┌─ Exercise input
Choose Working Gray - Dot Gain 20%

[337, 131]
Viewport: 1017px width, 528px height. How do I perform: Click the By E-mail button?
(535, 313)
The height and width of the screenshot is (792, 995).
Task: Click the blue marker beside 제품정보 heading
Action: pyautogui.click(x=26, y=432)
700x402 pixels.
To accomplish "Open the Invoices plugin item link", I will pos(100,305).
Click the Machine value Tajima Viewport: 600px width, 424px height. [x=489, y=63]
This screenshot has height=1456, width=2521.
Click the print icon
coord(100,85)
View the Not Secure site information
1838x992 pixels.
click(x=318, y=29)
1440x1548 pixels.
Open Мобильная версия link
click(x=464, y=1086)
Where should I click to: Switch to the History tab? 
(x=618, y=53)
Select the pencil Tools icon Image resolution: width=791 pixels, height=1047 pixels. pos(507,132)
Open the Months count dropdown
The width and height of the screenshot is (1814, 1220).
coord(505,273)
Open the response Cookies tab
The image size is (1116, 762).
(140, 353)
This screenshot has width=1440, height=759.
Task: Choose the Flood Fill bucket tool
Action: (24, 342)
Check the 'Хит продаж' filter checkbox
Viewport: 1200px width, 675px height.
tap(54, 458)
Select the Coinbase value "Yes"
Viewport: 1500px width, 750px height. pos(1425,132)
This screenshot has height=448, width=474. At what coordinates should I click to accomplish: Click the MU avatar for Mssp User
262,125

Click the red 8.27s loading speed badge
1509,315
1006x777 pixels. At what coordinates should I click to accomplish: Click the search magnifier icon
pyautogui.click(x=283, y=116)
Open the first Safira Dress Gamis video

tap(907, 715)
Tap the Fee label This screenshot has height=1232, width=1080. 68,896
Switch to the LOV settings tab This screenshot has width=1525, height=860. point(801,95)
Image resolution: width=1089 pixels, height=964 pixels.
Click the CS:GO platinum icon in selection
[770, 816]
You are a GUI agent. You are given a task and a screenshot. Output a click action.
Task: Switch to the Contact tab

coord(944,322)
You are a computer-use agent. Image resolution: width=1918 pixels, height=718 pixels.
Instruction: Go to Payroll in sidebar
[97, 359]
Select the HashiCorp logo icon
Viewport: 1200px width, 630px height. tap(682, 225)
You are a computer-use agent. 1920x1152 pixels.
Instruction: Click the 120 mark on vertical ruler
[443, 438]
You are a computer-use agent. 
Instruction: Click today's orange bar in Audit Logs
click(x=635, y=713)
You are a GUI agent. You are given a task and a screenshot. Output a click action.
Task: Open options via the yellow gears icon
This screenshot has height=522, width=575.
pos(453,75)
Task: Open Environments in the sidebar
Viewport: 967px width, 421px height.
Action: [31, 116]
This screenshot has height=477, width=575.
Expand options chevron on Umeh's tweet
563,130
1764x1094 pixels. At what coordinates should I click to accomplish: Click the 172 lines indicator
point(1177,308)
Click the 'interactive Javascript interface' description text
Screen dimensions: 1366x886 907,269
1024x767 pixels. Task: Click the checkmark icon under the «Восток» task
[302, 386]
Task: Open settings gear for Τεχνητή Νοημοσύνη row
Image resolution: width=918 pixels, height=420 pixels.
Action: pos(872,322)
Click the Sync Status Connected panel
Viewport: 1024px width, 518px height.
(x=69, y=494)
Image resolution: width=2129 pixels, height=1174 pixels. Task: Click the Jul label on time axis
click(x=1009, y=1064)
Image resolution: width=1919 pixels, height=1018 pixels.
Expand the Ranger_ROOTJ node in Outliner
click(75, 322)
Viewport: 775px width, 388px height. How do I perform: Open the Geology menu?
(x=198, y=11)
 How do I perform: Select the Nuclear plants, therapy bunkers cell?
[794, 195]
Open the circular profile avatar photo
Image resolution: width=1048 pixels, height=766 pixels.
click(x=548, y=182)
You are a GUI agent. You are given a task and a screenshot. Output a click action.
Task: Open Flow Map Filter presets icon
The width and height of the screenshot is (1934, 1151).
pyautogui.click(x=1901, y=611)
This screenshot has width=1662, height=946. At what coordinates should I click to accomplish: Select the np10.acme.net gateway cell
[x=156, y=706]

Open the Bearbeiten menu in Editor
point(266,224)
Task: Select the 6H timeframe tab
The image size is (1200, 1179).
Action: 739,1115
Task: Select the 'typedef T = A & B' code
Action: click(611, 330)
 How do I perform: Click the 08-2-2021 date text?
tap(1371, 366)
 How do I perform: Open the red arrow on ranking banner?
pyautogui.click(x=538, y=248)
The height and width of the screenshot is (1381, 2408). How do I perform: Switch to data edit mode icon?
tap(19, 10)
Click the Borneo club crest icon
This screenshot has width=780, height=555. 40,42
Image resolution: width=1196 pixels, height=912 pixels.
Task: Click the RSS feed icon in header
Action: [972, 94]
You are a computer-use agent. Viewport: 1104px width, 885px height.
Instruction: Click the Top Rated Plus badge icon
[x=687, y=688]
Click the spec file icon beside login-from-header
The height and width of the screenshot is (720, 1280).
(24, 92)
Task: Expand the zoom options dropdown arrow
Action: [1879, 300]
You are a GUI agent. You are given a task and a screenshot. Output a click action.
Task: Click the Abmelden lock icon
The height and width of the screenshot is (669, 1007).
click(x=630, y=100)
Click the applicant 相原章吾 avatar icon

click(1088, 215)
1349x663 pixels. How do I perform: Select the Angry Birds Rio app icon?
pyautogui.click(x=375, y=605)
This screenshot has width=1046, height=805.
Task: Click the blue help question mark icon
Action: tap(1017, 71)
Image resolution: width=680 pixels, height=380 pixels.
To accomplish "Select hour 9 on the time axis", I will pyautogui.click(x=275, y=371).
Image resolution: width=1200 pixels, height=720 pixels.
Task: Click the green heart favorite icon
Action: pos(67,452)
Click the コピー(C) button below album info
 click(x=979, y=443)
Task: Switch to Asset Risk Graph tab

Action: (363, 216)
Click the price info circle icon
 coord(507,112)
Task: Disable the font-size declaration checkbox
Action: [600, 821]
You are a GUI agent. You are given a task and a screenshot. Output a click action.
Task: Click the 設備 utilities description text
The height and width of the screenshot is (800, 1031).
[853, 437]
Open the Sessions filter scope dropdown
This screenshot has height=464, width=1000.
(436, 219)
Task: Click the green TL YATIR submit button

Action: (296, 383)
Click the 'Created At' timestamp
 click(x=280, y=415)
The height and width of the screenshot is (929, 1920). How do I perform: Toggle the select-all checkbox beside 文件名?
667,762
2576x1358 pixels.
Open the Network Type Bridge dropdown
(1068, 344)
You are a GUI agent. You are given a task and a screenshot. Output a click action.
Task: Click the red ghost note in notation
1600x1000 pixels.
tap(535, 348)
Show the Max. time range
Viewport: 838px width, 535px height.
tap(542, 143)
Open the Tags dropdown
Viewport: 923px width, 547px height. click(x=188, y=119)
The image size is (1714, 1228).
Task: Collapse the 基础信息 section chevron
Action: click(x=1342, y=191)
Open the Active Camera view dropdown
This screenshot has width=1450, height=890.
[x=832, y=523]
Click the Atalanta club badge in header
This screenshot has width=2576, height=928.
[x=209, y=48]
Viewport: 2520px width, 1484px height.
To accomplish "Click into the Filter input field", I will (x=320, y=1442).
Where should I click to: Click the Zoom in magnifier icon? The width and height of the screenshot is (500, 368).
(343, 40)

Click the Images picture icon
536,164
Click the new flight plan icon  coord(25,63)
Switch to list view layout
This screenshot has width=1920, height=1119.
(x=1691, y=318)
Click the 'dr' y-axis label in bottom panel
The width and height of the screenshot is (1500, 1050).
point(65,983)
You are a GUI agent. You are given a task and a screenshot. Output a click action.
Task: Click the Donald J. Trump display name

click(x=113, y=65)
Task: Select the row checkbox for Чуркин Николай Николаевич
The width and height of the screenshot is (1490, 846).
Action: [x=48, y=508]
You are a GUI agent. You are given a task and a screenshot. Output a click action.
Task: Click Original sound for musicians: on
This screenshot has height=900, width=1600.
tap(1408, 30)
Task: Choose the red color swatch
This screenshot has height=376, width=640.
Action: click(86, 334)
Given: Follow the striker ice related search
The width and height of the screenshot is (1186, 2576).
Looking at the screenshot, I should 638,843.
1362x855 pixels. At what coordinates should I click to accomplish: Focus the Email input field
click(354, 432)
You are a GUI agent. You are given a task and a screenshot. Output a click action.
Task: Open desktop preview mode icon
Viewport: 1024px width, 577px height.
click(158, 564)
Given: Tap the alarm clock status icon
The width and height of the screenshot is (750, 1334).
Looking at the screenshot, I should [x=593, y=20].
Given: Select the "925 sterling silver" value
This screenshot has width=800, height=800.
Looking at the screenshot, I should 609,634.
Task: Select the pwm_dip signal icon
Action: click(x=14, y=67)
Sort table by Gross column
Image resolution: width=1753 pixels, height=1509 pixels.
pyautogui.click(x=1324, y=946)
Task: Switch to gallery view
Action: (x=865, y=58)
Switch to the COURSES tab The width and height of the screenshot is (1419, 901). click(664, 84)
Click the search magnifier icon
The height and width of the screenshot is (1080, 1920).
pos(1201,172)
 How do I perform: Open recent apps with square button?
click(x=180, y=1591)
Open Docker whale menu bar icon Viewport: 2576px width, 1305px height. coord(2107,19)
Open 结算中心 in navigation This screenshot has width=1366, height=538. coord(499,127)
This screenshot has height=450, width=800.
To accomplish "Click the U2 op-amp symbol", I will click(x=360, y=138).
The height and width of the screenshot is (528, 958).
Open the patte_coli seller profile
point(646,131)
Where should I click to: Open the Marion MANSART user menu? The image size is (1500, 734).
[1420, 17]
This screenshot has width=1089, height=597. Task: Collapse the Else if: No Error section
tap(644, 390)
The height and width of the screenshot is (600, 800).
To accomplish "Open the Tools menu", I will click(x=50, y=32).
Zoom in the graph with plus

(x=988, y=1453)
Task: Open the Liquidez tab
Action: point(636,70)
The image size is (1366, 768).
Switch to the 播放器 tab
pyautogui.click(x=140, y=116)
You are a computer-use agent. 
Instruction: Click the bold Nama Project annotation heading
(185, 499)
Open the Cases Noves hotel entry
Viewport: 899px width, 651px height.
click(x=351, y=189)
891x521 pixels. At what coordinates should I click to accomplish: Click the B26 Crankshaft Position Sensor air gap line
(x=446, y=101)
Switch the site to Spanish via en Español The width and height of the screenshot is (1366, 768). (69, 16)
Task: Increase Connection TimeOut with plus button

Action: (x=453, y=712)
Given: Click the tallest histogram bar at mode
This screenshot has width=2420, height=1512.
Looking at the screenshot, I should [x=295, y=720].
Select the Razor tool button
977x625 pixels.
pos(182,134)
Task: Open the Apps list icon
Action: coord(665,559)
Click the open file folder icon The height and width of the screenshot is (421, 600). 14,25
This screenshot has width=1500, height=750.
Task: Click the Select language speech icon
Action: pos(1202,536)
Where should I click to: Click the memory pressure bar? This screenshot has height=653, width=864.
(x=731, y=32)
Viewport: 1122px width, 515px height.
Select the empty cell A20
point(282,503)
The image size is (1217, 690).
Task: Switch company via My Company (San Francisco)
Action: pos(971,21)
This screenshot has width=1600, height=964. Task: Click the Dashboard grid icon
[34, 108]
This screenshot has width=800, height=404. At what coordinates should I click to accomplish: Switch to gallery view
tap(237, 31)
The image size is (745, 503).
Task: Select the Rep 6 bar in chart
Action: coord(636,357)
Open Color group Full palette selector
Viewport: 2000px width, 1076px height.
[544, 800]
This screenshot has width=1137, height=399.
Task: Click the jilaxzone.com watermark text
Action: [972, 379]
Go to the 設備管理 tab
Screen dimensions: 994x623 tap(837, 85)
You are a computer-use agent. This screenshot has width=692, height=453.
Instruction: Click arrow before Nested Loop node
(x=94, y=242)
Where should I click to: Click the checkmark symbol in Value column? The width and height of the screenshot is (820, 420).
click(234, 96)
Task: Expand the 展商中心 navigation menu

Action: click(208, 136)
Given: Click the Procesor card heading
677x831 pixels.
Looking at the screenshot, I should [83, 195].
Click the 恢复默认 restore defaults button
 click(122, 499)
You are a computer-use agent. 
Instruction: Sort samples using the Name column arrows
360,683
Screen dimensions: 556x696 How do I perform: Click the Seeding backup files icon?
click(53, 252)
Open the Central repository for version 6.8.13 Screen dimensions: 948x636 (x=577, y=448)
└─
## What needs to be done
Copy out the data above exactly as it stands, from the line containing "Task: Select the 6H timeframe tab" through the line containing "tap(19, 10)", with both of those lines included.

## Correct output
Task: Select the 6H timeframe tab
The image size is (1200, 1179).
Action: 739,1115
Task: Select the 'typedef T = A & B' code
Action: click(611, 330)
 How do I perform: Click the 08-2-2021 date text?
tap(1371, 366)
 How do I perform: Open the red arrow on ranking banner?
pyautogui.click(x=538, y=248)
The height and width of the screenshot is (1381, 2408). How do I perform: Switch to data edit mode icon?
tap(19, 10)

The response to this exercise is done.